Il s'ouvre sur deux pauses de nouvelles, dont aucune n'a surgi dans les trois autres émissions: Christian Petracca Moving Teams Management (une histoire brisée par cette tête de masthes) et les nouvelles de Tom Morris de Nine que Brad Scott est sur le point de signer un nouvel accord avec Essendon.

L'activité de footy est les affaires de cette émission, autant que le foot lui-même.

Âge Le journaliste Sam McClure hôte, avec le journaliste Damian Barrett et les anciens joueurs Jimmy Bartel et Matthew Lloyd. Et l'énergie entre eux est la meilleure proposée dans l'un des spectacles cette nuit.

Ils couvrent les mêmes incidents que les autres – avec seulement deux matchs à choisir, il y a une pénurie de points de discussion au choix – avant que McClure n'offre un Dorothy Dixer à Barrett sur la question de Justin Longmuir à Fremantle et Luke Beveridge aux Bulldogs. «N'y a-t-il pas un monde où leurs deux futures sont liés», dit-il, et Barrett est parti sur un segment sur la complexité des négociations contractuelles et l'importance des connexions personnelles.

Il est bien installé et bien expliqué.

McClure est un chanteur bouillonnant, qui continue de bouger les choses à un clip, et ses co-animateurs apportent chacun un autre type de connaissances spécialisées (bien que Bartel soit l'artiste le moins confortable par un tir à long terme).

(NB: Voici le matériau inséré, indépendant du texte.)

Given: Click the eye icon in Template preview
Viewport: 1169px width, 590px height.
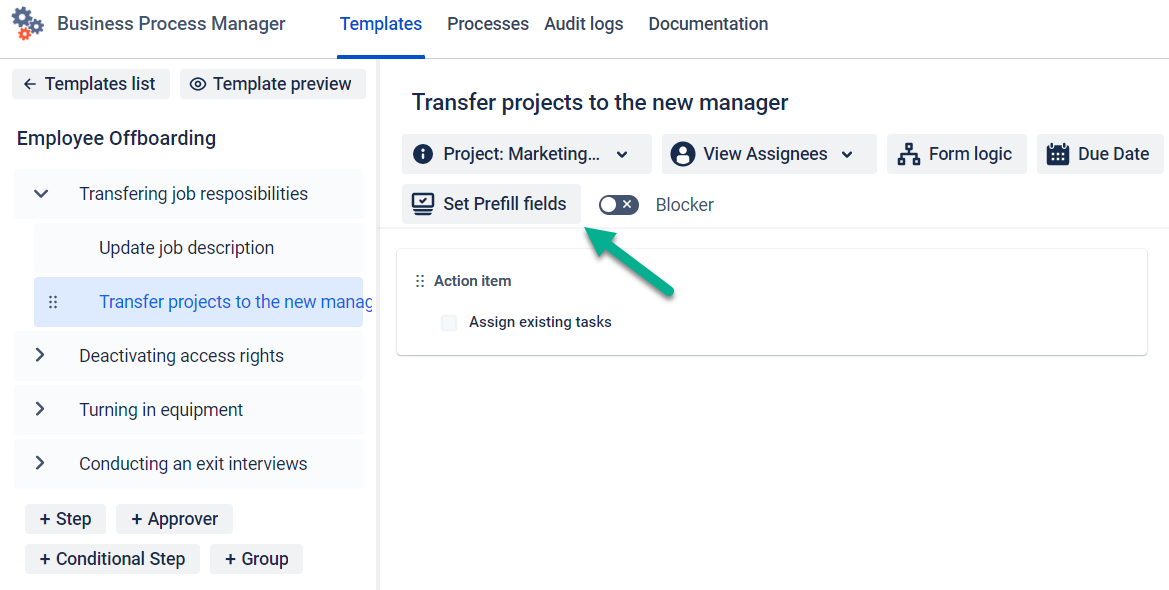Looking at the screenshot, I should (x=198, y=84).
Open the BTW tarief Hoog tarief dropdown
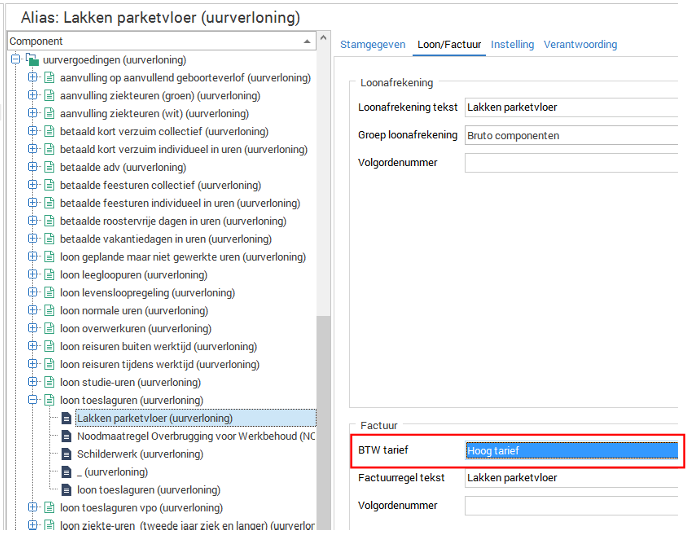This screenshot has width=692, height=538. tap(571, 451)
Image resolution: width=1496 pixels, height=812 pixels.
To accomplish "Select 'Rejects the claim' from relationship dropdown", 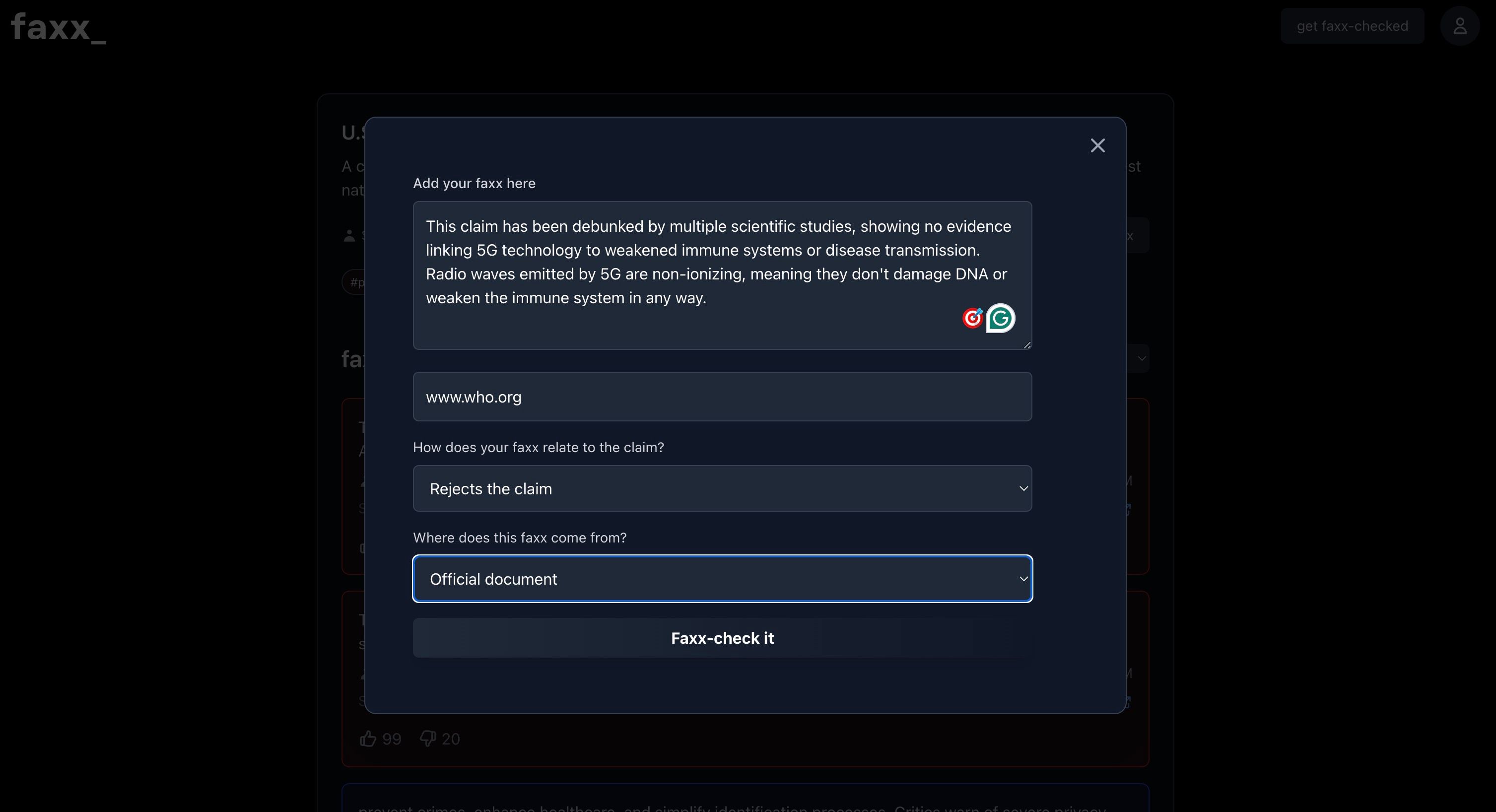I will [x=722, y=488].
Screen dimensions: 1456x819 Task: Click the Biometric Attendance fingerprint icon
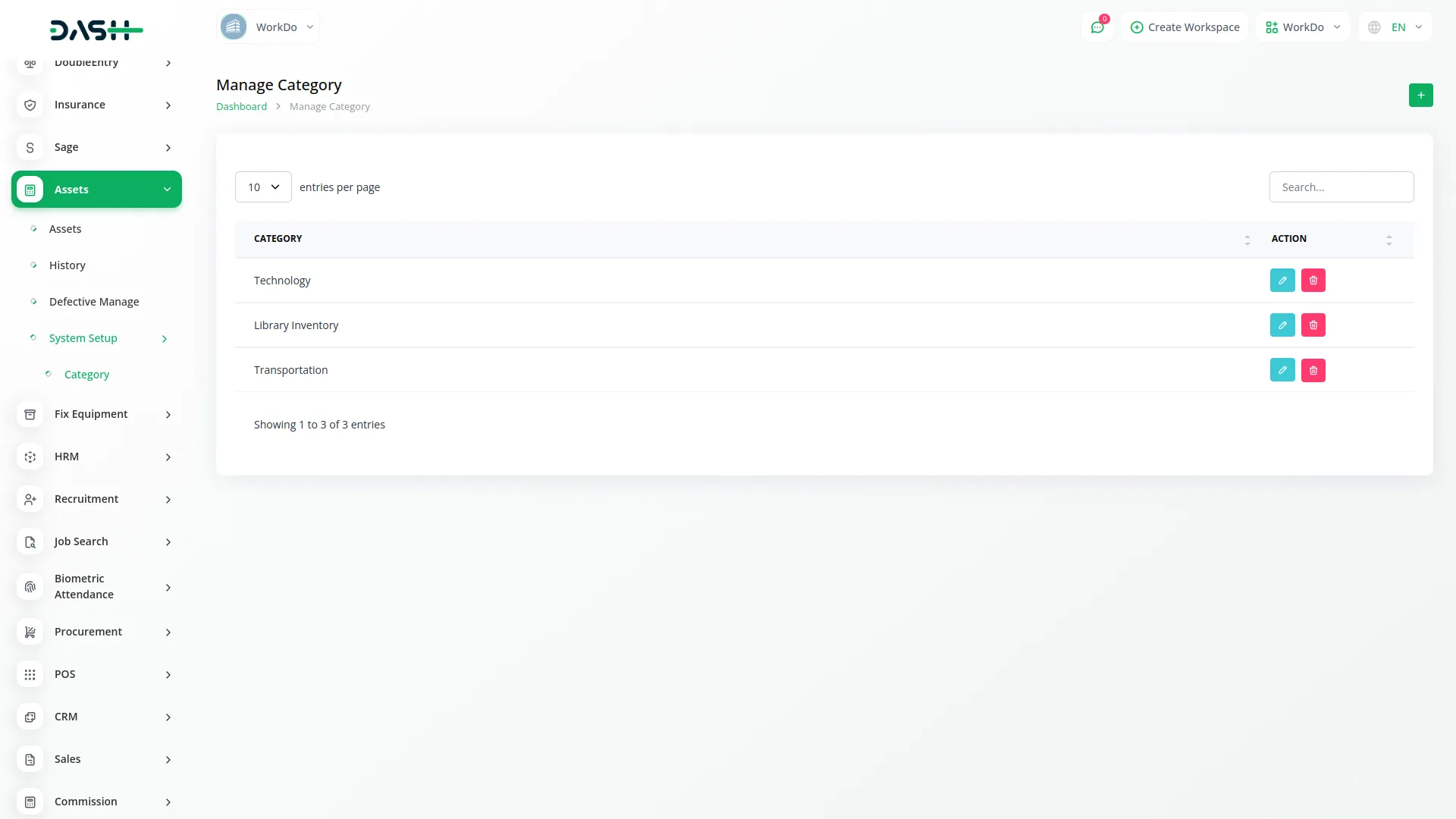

Le segment du marteau de Lloyd, dans lequel il aborde un tas de points de discussion des jeux du week-end, fait un grand usage de séquences de jeu très limitées, et en bon appel / mauvais appel, ils secouent un tas de propositions pour un effet principalement comique.

Ils visent – comme l'a fait Les setteurs de l'ordre du jour – à une jolie annonce Fox Footy dans laquelle une multitude de joueurs et de commentateurs ont tenté un rap, et ils décrochent un coup de bonne humeur sur sept après avoir passé grand sur sa nouvelle programmation, avec un extrait de séquences du jeu de vendredi soir dans lequel Kane Cornes peut être vue sur une étape. «Ils n'avaient plus d'argent pour lui faire un siège», dit quelqu'un.

C'est peut-être une marque de mon épuisement, mais cela me semble le moment le plus drôle que j'ai vu à travers quatre heures de spectacles de foot. Celui-ci que je reviendrais pour Insight and Entertainment, un combo qui est beaucoup plus difficile à retirer que vous ne le pensez.